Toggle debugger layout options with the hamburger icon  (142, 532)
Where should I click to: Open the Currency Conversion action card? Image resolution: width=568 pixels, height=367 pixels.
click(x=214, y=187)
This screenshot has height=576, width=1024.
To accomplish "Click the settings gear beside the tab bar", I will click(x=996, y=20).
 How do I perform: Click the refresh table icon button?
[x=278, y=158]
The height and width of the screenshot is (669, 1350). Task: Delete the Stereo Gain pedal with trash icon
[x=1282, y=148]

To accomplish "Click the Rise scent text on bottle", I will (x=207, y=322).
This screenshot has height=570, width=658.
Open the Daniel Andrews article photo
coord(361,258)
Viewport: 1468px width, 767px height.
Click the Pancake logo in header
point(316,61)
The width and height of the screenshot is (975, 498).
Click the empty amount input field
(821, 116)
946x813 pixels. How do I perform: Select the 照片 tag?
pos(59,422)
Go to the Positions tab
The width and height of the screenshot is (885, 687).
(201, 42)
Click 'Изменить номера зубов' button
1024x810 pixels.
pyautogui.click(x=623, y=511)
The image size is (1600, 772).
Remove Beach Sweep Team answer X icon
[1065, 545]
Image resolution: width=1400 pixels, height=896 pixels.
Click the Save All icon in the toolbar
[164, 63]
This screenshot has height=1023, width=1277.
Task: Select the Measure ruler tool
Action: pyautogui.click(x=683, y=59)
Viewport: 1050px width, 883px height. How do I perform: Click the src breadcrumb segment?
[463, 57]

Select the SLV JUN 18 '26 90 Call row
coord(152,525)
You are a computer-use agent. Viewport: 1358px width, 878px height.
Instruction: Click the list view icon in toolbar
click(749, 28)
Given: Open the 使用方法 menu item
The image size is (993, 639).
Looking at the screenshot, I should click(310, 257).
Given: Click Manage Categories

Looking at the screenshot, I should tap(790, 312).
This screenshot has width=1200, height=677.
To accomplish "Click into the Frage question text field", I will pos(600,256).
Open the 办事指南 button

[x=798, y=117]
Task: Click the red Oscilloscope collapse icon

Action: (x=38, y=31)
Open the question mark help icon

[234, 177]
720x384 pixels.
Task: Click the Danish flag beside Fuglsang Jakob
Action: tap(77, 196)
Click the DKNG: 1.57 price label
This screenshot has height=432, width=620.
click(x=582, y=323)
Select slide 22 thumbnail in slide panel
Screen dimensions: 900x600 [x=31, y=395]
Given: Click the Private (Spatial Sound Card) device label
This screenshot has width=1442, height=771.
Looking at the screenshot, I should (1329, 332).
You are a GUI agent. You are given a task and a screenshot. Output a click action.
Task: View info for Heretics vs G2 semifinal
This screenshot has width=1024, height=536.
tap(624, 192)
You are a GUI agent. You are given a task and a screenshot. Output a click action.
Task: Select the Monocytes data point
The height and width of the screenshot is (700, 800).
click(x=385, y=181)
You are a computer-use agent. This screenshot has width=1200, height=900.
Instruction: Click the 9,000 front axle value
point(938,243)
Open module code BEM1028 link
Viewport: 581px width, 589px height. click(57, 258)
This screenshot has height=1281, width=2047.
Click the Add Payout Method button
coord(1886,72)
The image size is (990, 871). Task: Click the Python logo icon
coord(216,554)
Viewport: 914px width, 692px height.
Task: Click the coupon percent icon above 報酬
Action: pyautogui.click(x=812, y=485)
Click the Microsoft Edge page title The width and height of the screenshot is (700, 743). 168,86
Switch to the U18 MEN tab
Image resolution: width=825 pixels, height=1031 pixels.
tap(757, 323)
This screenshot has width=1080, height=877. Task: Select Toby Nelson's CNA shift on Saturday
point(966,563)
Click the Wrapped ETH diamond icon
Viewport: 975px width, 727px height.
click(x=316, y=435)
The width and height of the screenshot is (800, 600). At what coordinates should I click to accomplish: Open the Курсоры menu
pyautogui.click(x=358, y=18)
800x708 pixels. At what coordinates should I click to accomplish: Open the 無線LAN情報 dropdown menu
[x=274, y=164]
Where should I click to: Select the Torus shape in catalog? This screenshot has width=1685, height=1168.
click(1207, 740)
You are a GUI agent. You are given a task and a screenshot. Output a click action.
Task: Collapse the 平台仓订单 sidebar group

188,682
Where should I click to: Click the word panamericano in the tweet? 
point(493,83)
—————
#### Exercise objective
Repeat the data verbatim, line after line, leaving nothing out.

#### Expected output
Toggle debugger layout options with the hamburger icon  (142, 532)
Where should I click to: Open the Currency Conversion action card? Image resolution: width=568 pixels, height=367 pixels.
click(x=214, y=187)
This screenshot has height=576, width=1024.
To accomplish "Click the settings gear beside the tab bar", I will click(x=996, y=20).
 How do I perform: Click the refresh table icon button?
[x=278, y=158]
The height and width of the screenshot is (669, 1350). Task: Delete the Stereo Gain pedal with trash icon
[x=1282, y=148]

To accomplish "Click the Rise scent text on bottle", I will (x=207, y=322).
This screenshot has height=570, width=658.
Open the Daniel Andrews article photo
coord(361,258)
Viewport: 1468px width, 767px height.
Click the Pancake logo in header
point(316,61)
The width and height of the screenshot is (975, 498).
Click the empty amount input field
(821, 116)
946x813 pixels. How do I perform: Select the 照片 tag?
pos(59,422)
Go to the Positions tab
The width and height of the screenshot is (885, 687).
(201, 42)
Click 'Изменить номера зубов' button
1024x810 pixels.
pyautogui.click(x=623, y=511)
The image size is (1600, 772).
Remove Beach Sweep Team answer X icon
[1065, 545]
Image resolution: width=1400 pixels, height=896 pixels.
Click the Save All icon in the toolbar
[164, 63]
This screenshot has height=1023, width=1277.
Task: Select the Measure ruler tool
Action: pyautogui.click(x=683, y=59)
Viewport: 1050px width, 883px height. How do I perform: Click the src breadcrumb segment?
[463, 57]

Select the SLV JUN 18 '26 90 Call row
coord(152,525)
You are a computer-use agent. Viewport: 1358px width, 878px height.
Instruction: Click the list view icon in toolbar
click(749, 28)
Given: Open the 使用方法 menu item
The image size is (993, 639).
Looking at the screenshot, I should click(310, 257).
Given: Click Manage Categories

Looking at the screenshot, I should tap(790, 312).
This screenshot has width=1200, height=677.
To accomplish "Click into the Frage question text field", I will pos(600,256).
Open the 办事指南 button

[x=798, y=117]
Task: Click the red Oscilloscope collapse icon

Action: (x=38, y=31)
Open the question mark help icon

[234, 177]
720x384 pixels.
Task: Click the Danish flag beside Fuglsang Jakob
Action: tap(77, 196)
Click the DKNG: 1.57 price label
This screenshot has height=432, width=620.
click(x=582, y=323)
Select slide 22 thumbnail in slide panel
Screen dimensions: 900x600 [x=31, y=395]
Given: Click the Private (Spatial Sound Card) device label
This screenshot has width=1442, height=771.
Looking at the screenshot, I should (1329, 332).
You are a GUI agent. You are given a task and a screenshot. Output a click action.
Task: View info for Heretics vs G2 semifinal
This screenshot has width=1024, height=536.
tap(624, 192)
You are a GUI agent. You are given a task and a screenshot. Output a click action.
Task: Select the Monocytes data point
The height and width of the screenshot is (700, 800).
click(x=385, y=181)
You are a computer-use agent. This screenshot has width=1200, height=900.
Instruction: Click the 9,000 front axle value
point(938,243)
Open module code BEM1028 link
Viewport: 581px width, 589px height. click(57, 258)
This screenshot has height=1281, width=2047.
Click the Add Payout Method button
coord(1886,72)
The image size is (990, 871). Task: Click the Python logo icon
coord(216,554)
Viewport: 914px width, 692px height.
Task: Click the coupon percent icon above 報酬
Action: pyautogui.click(x=812, y=485)
Click the Microsoft Edge page title The width and height of the screenshot is (700, 743). 168,86
Switch to the U18 MEN tab
Image resolution: width=825 pixels, height=1031 pixels.
tap(757, 323)
This screenshot has width=1080, height=877. Task: Select Toby Nelson's CNA shift on Saturday
point(966,563)
Click the Wrapped ETH diamond icon
Viewport: 975px width, 727px height.
click(x=316, y=435)
The width and height of the screenshot is (800, 600). At what coordinates should I click to accomplish: Open the Курсоры menu
pyautogui.click(x=358, y=18)
800x708 pixels. At what coordinates should I click to accomplish: Open the 無線LAN情報 dropdown menu
[x=274, y=164]
Where should I click to: Select the Torus shape in catalog? This screenshot has width=1685, height=1168.
click(1207, 740)
You are a GUI agent. You are given a task and a screenshot. Output a click action.
Task: Collapse the 平台仓订单 sidebar group

188,682
Where should I click to: Click the word panamericano in the tweet? 
point(493,83)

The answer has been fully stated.